== Records to use ==
──────
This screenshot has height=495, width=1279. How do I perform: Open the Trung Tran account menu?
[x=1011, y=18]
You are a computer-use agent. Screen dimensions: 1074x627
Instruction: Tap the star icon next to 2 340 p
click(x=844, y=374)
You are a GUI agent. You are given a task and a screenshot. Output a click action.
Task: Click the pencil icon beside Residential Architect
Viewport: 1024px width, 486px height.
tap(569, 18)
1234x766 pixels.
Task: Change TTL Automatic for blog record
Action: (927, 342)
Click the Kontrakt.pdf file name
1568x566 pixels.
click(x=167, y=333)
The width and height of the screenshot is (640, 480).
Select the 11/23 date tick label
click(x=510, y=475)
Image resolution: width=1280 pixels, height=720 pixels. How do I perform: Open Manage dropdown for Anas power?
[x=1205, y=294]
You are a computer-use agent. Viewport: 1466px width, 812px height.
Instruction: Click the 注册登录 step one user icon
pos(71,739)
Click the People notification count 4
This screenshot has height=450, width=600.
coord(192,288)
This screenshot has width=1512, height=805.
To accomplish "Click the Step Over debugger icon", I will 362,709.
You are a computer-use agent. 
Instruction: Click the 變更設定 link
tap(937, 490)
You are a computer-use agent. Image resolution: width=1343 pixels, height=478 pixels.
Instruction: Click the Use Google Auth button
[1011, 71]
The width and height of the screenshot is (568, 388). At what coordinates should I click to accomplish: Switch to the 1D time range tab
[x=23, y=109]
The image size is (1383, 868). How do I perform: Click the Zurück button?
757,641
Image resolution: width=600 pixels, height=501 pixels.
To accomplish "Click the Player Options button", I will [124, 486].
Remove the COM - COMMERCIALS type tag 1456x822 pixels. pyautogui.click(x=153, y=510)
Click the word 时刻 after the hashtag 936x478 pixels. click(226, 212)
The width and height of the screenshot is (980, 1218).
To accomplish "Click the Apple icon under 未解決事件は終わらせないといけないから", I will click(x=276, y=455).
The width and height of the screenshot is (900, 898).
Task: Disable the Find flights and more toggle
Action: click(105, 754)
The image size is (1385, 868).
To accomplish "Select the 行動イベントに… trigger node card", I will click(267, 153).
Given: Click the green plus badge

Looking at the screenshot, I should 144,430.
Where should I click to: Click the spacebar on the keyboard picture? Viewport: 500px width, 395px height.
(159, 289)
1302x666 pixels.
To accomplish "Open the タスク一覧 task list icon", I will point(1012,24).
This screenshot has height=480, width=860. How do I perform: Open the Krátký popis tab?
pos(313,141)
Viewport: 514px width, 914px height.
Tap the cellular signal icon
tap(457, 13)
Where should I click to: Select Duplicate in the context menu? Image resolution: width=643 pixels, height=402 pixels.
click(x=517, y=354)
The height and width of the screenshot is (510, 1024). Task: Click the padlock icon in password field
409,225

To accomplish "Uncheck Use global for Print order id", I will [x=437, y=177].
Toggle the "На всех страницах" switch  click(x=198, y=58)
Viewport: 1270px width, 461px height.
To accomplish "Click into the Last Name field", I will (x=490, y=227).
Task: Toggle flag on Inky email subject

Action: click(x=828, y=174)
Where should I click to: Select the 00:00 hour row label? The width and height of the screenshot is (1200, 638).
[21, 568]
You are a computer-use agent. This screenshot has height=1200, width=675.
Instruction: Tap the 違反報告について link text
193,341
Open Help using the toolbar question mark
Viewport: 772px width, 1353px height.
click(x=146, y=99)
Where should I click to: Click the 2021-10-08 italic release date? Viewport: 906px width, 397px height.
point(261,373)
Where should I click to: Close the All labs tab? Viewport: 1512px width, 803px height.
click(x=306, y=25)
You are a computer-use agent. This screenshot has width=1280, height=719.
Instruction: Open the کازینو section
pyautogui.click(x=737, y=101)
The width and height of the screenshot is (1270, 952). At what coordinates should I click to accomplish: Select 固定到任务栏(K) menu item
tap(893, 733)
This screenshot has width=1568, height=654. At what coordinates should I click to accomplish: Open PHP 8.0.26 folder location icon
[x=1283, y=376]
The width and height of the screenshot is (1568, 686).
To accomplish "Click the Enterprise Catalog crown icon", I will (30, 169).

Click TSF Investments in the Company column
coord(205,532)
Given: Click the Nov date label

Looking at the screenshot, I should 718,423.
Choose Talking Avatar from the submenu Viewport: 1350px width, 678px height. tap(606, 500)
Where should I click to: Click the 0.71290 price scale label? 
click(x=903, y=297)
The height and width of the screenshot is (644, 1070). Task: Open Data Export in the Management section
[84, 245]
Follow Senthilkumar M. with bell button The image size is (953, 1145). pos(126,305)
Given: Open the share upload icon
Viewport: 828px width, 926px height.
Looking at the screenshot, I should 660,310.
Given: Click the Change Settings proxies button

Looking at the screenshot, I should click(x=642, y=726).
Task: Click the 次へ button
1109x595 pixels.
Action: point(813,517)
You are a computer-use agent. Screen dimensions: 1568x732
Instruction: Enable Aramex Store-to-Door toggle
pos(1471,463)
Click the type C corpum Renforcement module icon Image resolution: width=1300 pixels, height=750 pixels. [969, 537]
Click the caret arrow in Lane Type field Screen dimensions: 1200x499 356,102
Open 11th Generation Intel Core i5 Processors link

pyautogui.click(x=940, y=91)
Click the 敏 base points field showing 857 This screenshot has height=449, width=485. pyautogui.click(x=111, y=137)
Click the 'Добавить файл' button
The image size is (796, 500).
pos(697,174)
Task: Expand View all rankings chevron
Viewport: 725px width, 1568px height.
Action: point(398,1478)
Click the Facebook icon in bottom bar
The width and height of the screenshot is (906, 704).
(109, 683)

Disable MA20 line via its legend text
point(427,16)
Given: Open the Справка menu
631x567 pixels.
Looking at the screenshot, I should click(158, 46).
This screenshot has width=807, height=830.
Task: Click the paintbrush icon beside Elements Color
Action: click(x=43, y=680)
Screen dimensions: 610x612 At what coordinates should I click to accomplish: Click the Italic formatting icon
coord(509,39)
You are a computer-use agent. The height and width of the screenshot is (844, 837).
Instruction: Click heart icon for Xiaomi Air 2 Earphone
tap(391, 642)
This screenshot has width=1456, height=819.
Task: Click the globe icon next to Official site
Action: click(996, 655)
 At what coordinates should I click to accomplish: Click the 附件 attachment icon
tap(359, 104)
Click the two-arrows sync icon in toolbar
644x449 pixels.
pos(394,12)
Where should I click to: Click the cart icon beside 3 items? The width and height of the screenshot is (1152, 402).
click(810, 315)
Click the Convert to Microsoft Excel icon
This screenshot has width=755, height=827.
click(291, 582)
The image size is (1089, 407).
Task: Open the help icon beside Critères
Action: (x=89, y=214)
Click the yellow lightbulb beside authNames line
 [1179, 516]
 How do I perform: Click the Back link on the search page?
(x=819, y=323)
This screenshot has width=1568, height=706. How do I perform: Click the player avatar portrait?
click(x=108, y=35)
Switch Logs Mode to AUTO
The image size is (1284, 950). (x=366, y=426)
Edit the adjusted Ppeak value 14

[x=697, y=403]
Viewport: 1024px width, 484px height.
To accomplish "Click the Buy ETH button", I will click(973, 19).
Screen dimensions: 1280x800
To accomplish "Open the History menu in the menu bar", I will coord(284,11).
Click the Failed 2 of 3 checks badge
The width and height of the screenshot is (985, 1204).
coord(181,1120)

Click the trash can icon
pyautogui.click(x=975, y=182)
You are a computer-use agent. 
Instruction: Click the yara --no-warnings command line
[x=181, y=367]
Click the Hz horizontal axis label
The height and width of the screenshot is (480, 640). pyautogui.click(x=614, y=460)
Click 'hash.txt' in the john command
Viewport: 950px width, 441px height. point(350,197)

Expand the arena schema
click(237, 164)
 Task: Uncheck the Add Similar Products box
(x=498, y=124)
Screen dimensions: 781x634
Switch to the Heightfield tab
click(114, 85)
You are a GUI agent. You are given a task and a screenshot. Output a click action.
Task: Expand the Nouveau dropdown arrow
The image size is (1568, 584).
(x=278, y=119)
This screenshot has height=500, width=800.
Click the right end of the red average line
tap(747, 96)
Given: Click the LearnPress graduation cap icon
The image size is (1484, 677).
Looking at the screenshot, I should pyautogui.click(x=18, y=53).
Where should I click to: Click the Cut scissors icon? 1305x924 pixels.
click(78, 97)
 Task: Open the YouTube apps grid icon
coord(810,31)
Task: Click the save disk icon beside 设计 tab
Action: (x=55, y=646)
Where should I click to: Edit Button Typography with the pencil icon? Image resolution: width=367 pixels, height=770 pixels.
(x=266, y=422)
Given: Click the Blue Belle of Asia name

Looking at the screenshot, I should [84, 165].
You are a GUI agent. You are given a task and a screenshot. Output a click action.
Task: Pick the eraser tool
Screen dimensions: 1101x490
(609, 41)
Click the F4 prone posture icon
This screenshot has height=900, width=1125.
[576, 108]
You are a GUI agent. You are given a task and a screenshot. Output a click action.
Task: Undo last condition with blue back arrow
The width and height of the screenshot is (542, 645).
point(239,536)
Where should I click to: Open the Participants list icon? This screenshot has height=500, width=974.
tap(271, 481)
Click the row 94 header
──────
== Task instructions ==
In the material above, which lines contain "computer"? Copy each of them.

== Reply to the exercise ==
You are a computer-use agent. Screen dimensions: 1074x627
You are a computer-use agent. Viewport: 1466px width, 812px height.
You are a computer-use agent. 
You are a computer-use agent. Image resolution: width=1343 pixels, height=478 pixels.
You are a computer-use agent. This screenshot has height=1200, width=675.
You are a computer-use agent. This screenshot has width=1280, height=719.
You are a computer-use agent. Screen dimensions: 1568x732
You are a computer-use agent. The height and width of the screenshot is (844, 837).
You are a computer-use agent. 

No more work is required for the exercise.